STAR to be auctioned again

By: 
Jason Ferguson

Come February, the state will once again try to auction the former State Treatment and Rehabilita-tion (STAR) Academy, albeit at a drastically reduced price.
The state’s School and Public Lands Commissioner, Ryan Brunner, said the S.D. Board of Appraisal met Monday morning and reduced the price of the campus to $1 million, which is $680,000 less than the previous listed price after $320,00 was subtracted from the property value when 40 acres were sold at the previous auction in September. The state has tried three times unsuccessfully to sell the campus and buildings, of which 133 acres and all the buildings, homes, etc. remain.
The auction will be Feb. 12 at 11 a.m. at the Custer County Courthouse, with the minimum bid of $1 million to attempt to find a buyer for the remaining property. If it fails to sell again, it’s likely the buildings on the site will simply be razed.
Brunner said the proposed state budget for next year includes a recommendation from the Department of Corrections for up to $1.7 million in funding to tear down the buildings on the site and return the entire campus to bare land so it can be easily sold.

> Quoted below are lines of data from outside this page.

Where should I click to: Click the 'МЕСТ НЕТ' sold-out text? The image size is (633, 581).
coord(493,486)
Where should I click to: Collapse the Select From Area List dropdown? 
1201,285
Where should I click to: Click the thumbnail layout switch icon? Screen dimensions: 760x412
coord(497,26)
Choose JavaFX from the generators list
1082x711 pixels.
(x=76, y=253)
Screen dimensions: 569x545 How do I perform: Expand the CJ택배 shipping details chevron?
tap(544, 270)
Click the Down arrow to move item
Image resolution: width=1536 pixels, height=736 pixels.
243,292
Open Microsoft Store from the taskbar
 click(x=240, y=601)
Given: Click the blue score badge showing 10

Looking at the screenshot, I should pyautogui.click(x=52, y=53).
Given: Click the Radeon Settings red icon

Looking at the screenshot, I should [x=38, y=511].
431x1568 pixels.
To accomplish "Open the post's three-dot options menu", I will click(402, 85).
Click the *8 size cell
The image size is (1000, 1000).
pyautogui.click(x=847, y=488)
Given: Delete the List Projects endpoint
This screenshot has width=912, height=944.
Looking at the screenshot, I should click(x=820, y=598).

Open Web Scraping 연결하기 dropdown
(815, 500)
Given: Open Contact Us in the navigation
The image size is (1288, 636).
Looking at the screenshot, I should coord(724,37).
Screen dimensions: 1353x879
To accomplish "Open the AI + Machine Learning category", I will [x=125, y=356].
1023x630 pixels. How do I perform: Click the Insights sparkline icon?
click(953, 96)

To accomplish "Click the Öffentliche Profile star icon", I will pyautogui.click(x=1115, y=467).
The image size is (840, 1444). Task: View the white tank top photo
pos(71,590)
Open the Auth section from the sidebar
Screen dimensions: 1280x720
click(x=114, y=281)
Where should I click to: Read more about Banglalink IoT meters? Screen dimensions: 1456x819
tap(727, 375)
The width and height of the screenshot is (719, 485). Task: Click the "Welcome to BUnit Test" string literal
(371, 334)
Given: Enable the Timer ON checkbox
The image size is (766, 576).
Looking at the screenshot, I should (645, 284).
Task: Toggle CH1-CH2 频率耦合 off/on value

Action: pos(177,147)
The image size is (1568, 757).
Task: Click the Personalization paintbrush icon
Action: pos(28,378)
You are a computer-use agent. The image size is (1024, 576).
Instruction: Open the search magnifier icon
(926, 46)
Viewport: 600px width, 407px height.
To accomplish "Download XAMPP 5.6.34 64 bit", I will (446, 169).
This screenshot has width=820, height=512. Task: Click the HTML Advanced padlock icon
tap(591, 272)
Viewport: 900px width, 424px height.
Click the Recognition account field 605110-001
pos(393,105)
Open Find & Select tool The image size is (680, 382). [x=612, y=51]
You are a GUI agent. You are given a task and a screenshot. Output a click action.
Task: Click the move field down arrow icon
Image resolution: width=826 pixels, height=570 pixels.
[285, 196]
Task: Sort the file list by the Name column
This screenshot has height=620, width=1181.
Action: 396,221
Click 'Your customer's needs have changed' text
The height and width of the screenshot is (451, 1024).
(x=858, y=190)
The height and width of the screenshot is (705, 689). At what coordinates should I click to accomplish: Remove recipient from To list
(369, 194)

Before spending state money to tear down the buildings, though, the state will have another auction at a lower price. Brunner said the state received an estimate from a contractor that a basic demolition of the largest building would be approximately $674,935.20 which would bring the value of the campus down to $1 million.
Brunner said several interested parties in buying the campus view the large three-story building, the former administrative building, as being too big to use for commercial purposes. It checks in at over 85,000 square feet.
“In addition, the fact that it was a boys-only facility limits commercial uses for multiple genders with community style showers and bathrooms,” Brunner said. “The facility also continues to cost the state for ongoing maintenance and repair. We did not take the recent vandalism into account because someone would not repair that building if they chose to demolish it.”
Just a few weeks ago vandals racked up an estimated $100,000 in damage to the administrative building, maintenance building and one of the homes on the site.
The portion that remains of the campus includes the main building, administration building, Brady Academy, the gymnasium and eight houses on 133 acres.
The campus has been auctioned twice before, with the first auction garnering no bids, while the second resulted in the ill-fated purchase by SLIC-e, which went belly up after SLIC-e Holdings bounced a $116,588 check to the state for an annual payment that was more than four months overdue. When the check bounced, the state repossessed the facility, which SLIC-e holdings was purchasing on a contract for deed.
Brunner said ideally, the facility could sell for the reduced price at the Feb. 12 auction, be put back on county tax rolls and reduce the state’s ongoing costs for maintenance without spending tax dollars to demolish the building. However, if the fourth auction fails to produce a buyer, the wrecking ball may be in the facility’s future.
“If no buyer can be found at the Feb. 12 auction, then the Department of Corrections may ask the legislature for additional flexibility in methods for selling the facility or funding for demolition,” he said.